Enforce a specific constraint to be checked first?

clip art of 
 a double-quote character

Question

I have the following SQL Server table :

create table Account(
    -- column names with their data types and properties
    Id int not null identity primary key,
    User varchar(50) not null,
    Job varchar(200) not null,
    
    -- table limitations
    constraint UniqueUserPerAccount unique (User),
    constraint UniqueJobPerAccount unique (Job),
)

For the two constraints I listed the more important constraint first hoping that if both constraints are violated, the first one would be triggered and displayed to the user. However, it appears the constraints are declared alphabetically by column name and therefore if both constraints fail, the UniqueJobPerAccount error, and only this error, is stated to have been violated.

I have tested this in two ways:

  1. When trying to load to the Account table with a duplicate User and Job, the UniqueJobPerAccount error, and only this error, is displayed in the error message.
  2. When using SQL Server Management and right-clicking on the Account table to ‘Script Table as’ -> ‘CREATE to’, it provides the constraints in the alphabetical order of the columns as seen below and not as I have provided in the –table limitations above:
 CREATE TABLE [dbo].[Account]
 (
   [Id] [int] IDENTITY(1,1) NOT NULL,
   [User] [varchar](50) NOT NULL,
   [Job] [varchar](200) NOT NULL,
   PRIMARY KEY CLUSTERED 
   (
         [Id] ASC
   ),
    CONSTRAINT [UniqueJobPerAccount] UNIQUE NONCLUSTERED 
   (
         [Job] ASC
   ),
    CONSTRAINT [UniqueUserPerAccount] UNIQUE NONCLUSTERED 
   (
         [User] ASC
   )
 );

asked 2023-10-06 by Kyle Furman


Answer

As pointed out in the comments by Aaron, SQL Server doesn’t use the definition order to determine execution order for constraints (well, sorta…Aaron’s also kinda wrong…). Since the INSERT needs to either fully succeed or fully fail, the database engine will potentially check in any order that seems optimal to SQL Server.

Let’s use your table definition, and seed the table with two rows:

As an important detail for readers, unique constraints are enforced by unique indexes.

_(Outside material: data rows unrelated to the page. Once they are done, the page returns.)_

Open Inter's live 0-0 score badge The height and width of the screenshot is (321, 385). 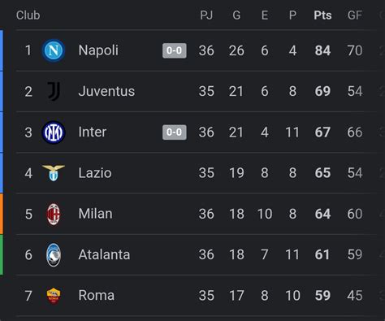[x=175, y=132]
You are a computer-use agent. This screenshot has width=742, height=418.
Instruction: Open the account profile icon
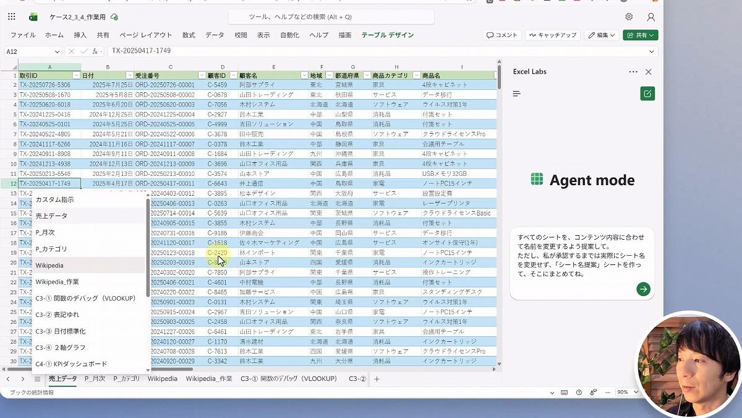pyautogui.click(x=650, y=17)
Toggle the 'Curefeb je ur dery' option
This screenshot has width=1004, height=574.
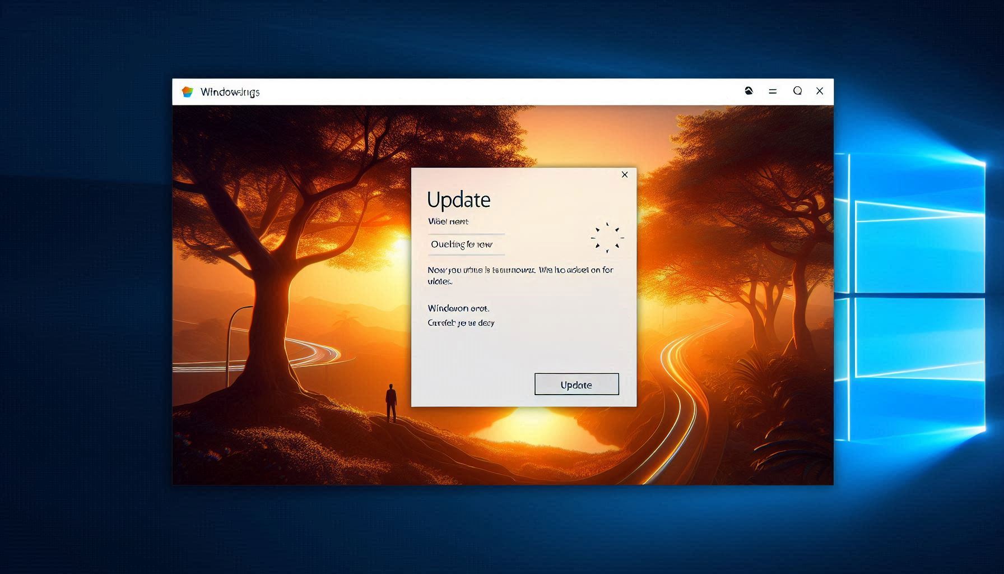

They have different metadata, but otherwise unique indexes & unique constraints can be considered to be the same.

CREATE TABLE dbo.Account(
    -- column names with their data types and properties
    Id int not null IDENTITY PRIMARY KEY,
    [User] varchar(50) not null,
    Job varchar(200) not null,
    
    -- table limitations
    CONSTRAINT UniqueUserPerAccount UNIQUE ([User]),
    CONSTRAINT UniqueJobPerAccount UNIQUE (Job),
);


INSERT INTO dbo.Account([User],[Job])
VALUES ('Andy','MyJob'),
       ('Aaron','HisJob');

Let’s cause the error:

This insert tries to insert 3 rows–the first violates BOTH unique constraints, while the other two would not:

INSERT INTO dbo.Account([User],[Job])
VALUES ('Aaron','MyJob'),
       ('Billy','ThirdJob'),
       ('Bob','FourthJob');

As expected, we get an error for only ONE of the unique constraint violations–the one that SQL Server tried to do first. Like you, I get a violation on the `UniqueJobPerAccount` constraint:

Msg 2627, Level 14, State 1, Line 33
Violation of UNIQUE KEY constraint ‘UniqueJobPerAccount’. Cannot insert duplicate key in object ‘dbo.Account’. The duplicate key value is (MyJob).

So what’s happening?

If we look at the graphical estimated execution plan for the insert, it doesn’t show us much of anything helpful:

However, if we look at the execution plan XML (by right clicking on the graphical plan & selecting “Show Execution Plan XML”, we can find the XML that corresponds to the “Clustered Index Insert”:

<RelOp AvgRowSize="9" EstimateCPU="3E-06" EstimateIO="0.03" EstimateRebinds="0" EstimateRewinds="0" EstimatedExecutionMode="Row" EstimateRows="1" LogicalOp="Insert" NodeId="0" Parallel="false" PhysicalOp="Clustered Index Insert" EstimatedTotalSubtreeCost="0.0300044">
	<OutputList />
	<Update DMLRequestSort="false">
		<Object Database="[/dev/null/]" Schema="[dbo]" Table="[Account]" Index="[PK__Account__3214EC076797E3BE]" IndexKind="Clustered" Storage="RowStore" />
		<Object Database="[/dev/null/]" Schema="[dbo]" Table="[Account]" Index="[UniqueJobPerAccount]" IndexKind="NonClustered" Storage="RowStore" />
		<Object Database="[/dev/null/]" Schema="[dbo]" Table="[Account]" Index="[UniqueUserPerAccount]" IndexKind="NonClustered" Storage="RowStore" />
	<Snip ✂ />
	<Snip ✂ />
	<Snip ✂ />
	</Update>      
</RelOp>

The <RelOp> XML node correlates to the “Clustered Index Insert” operator, and the <Object> XML nodes underneath it define the physical index structures that will be modified by that insert. Sure enough, we find them listed in the order:

  • PK__Account__3214EC076797E3BE
  • UniqueJobPerAccount
  • UniqueUserPerAccount

In practice, since the UniqueJobPerAccount comes first in this section of the execution plan, it’s going to be the unique index that finds a duplicate first, and this will be the violation reported by the error message on failure.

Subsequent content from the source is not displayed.